Em relação ao tema de sua mensagem para o Dia de Hoje, Combater a pobreza, construir a paz, ao qual dedicou sua reflexão principal na homilia da missa, o Papa explicou que combater e vencer a pobreza é uma necessidade para se construir a verdadeira paz.
O pontífice deplorou a intensa violência desatada na faixa de Gaza, «em resposta a outra violência», e afirmou que também a violência, também o ódio e a desconfiança são formas de pobreza, «talvez maiores», que devem ser combatidas.

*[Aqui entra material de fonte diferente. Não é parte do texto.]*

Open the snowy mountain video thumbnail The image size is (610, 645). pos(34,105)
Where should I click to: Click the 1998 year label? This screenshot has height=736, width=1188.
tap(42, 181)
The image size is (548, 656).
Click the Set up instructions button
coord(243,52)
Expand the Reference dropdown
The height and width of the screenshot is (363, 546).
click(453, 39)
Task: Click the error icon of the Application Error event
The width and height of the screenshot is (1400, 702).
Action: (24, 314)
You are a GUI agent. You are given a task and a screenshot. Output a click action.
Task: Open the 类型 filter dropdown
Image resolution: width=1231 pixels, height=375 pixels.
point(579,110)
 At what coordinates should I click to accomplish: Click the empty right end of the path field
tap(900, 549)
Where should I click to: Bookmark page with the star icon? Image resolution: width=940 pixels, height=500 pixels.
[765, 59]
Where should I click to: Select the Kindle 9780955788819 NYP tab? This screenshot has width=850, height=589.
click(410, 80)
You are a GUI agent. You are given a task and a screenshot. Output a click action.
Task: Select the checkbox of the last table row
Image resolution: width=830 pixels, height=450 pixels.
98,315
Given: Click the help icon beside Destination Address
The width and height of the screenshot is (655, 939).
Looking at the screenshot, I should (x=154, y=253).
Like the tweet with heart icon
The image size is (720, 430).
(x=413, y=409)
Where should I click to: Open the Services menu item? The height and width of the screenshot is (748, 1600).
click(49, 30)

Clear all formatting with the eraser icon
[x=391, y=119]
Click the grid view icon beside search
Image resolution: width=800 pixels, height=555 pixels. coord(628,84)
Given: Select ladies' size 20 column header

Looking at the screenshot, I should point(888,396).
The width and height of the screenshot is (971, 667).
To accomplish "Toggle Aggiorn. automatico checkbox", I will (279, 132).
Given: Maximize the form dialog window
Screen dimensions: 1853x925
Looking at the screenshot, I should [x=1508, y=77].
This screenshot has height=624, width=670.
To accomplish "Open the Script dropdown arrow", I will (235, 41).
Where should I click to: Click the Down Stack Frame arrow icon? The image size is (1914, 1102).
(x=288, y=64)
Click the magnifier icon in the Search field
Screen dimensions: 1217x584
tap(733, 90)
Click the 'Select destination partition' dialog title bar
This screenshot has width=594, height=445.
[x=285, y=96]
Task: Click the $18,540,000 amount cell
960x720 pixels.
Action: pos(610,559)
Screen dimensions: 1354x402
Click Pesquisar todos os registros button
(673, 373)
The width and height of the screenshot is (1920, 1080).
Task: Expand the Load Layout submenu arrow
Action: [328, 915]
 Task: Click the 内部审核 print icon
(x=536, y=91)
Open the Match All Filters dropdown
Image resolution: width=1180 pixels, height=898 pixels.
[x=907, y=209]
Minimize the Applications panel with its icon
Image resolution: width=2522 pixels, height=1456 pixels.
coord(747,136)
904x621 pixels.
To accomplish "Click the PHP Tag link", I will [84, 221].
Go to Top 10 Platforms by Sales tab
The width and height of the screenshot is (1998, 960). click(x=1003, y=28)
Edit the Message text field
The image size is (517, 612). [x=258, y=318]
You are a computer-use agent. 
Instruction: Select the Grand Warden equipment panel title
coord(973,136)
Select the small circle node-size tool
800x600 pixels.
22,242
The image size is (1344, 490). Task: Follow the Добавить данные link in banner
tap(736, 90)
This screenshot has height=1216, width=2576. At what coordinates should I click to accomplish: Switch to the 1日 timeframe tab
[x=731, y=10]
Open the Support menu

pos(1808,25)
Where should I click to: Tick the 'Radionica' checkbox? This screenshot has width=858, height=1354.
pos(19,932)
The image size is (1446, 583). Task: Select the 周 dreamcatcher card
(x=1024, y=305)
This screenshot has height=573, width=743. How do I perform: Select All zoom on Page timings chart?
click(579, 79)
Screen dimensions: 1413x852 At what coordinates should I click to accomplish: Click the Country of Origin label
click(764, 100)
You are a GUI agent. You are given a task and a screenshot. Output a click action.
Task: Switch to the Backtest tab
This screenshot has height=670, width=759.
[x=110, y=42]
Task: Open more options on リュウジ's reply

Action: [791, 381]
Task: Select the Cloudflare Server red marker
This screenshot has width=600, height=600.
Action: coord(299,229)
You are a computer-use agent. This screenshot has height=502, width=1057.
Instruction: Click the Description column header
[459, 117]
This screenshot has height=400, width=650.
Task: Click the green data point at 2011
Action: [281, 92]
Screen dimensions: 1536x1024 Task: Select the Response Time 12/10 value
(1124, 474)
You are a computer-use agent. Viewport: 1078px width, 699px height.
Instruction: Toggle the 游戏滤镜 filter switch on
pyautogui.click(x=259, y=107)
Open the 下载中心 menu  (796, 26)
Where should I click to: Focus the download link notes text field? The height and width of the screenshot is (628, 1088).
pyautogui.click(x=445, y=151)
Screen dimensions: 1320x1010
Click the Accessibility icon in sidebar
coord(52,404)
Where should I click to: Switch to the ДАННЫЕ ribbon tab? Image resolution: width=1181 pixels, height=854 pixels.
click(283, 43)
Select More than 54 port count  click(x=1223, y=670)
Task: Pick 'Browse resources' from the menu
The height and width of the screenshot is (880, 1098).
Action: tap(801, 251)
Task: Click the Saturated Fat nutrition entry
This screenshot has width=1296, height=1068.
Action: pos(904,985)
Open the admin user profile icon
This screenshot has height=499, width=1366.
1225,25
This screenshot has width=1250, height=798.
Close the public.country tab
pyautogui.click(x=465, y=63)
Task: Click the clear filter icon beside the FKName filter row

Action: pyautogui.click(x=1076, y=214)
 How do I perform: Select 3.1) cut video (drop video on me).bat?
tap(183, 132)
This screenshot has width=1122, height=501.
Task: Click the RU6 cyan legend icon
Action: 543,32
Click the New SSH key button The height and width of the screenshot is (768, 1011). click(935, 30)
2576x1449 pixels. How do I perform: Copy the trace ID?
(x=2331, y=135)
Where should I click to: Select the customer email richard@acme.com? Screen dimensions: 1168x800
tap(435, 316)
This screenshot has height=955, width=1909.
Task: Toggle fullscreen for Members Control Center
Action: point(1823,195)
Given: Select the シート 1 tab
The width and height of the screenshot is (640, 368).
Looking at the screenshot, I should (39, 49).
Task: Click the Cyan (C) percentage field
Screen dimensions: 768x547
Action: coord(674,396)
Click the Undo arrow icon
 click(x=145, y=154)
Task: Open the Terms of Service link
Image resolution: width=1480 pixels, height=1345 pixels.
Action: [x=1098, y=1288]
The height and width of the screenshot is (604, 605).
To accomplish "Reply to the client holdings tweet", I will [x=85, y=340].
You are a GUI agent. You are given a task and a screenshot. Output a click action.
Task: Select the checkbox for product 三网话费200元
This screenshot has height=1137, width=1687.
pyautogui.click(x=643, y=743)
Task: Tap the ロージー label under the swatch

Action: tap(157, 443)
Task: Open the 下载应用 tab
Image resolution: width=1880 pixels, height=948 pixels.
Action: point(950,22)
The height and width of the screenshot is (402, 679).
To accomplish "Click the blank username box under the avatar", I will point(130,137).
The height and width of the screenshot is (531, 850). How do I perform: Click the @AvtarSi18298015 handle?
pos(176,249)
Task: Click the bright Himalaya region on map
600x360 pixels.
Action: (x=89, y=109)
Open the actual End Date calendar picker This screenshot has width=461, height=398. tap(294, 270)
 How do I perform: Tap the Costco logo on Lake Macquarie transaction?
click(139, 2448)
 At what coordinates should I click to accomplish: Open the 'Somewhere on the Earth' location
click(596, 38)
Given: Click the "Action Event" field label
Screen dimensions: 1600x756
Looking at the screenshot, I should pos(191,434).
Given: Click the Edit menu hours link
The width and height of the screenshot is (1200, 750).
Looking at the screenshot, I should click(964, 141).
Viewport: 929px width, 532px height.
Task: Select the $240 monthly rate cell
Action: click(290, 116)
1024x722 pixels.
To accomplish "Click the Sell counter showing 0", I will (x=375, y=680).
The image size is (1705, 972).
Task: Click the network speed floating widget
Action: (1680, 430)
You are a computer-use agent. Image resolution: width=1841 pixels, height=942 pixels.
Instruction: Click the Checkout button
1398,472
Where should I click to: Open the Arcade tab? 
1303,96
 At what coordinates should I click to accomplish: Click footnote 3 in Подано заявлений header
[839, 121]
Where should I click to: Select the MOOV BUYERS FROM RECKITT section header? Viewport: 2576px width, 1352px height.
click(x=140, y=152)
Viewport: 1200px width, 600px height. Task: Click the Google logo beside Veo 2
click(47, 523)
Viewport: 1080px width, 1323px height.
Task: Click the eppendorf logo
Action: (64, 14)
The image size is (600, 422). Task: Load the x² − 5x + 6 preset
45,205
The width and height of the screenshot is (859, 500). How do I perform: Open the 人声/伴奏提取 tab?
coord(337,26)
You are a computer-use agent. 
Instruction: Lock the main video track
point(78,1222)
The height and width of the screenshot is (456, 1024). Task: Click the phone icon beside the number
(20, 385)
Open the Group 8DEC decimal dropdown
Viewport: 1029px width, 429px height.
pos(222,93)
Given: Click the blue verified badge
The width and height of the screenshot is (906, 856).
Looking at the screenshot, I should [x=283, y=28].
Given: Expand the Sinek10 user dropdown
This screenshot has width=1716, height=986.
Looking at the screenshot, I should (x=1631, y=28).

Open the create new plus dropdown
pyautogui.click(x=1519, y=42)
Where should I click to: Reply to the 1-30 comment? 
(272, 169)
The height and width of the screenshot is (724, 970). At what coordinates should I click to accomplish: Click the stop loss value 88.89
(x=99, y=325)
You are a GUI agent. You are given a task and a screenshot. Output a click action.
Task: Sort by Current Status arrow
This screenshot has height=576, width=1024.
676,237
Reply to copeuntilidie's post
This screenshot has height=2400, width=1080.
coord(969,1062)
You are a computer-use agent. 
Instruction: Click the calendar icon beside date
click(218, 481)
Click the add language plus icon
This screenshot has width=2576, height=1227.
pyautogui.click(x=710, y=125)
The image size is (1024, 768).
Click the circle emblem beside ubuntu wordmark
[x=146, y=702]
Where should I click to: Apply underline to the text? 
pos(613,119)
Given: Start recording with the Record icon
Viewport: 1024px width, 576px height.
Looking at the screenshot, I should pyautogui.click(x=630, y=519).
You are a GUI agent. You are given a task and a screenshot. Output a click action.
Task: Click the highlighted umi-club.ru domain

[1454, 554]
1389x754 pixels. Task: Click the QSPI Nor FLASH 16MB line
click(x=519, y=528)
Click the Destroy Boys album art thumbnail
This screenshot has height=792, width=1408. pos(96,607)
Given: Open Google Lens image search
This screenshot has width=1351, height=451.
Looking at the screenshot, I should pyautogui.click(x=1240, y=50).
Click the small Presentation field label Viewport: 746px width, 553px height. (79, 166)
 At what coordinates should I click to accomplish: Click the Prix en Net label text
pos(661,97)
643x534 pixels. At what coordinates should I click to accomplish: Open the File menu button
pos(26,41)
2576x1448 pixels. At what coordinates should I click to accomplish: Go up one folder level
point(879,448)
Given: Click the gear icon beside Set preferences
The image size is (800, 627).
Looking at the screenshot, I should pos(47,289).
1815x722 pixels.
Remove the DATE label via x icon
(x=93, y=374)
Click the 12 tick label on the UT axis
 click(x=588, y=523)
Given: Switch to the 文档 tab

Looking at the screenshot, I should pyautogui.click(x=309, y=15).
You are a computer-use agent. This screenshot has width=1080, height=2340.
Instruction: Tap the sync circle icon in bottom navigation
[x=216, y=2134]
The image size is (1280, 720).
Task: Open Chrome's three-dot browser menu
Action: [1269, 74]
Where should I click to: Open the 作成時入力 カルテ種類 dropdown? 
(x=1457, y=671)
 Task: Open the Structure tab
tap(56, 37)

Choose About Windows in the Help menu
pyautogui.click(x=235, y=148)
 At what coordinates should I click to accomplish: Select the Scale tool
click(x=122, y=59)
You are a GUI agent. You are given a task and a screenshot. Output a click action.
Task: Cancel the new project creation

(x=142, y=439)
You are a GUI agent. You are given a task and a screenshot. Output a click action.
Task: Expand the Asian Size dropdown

O Papa mostrou seu convencimento do «profundo desejo de viver em paz» que está no coração da grande maioria dos israelenses e palestinos, em perigo por causa da violência.
Neste sentido, expressou também a fundada esperança de que, com a sábia e prévia contribuição de todos, não será impossível escutar, ir ao encontro e dar respostas concretas ao desejo de «viver em paz, em segurança e dignidade» desses povos.
Em particular, recordou especialmente os pastores dessas Igrejas, «que nesses dias tristes levantaram suas vozes», e seus fiéis, especialmente os da «pequena mas fervorosa paróquia de Gaza».
Junto a eles, o Papa quis colocar «aos pés de Maria as preocupações pelo presente e os temores pelo futuro», e pediu a intercessão da Virgem para que «obtenha de Deus o dom da paz para a Terra Santa e para toda a humanidade».
Esta nova intervenção em favor da paz no Oriente Médio é somada ao apelo, feito durante a oração do Ângelus no dia 28 de dezembro passado, para que a comunidade internacional intervenha para favorecer o diálogo entre palestinos e israelenses.
O Papa pediu para que não se deixem de tentar alguma via para ajudar os israelenses e palestinos a saírem desse beco escuro e a não resignarem-se à lógica perversa do confronto e da violência.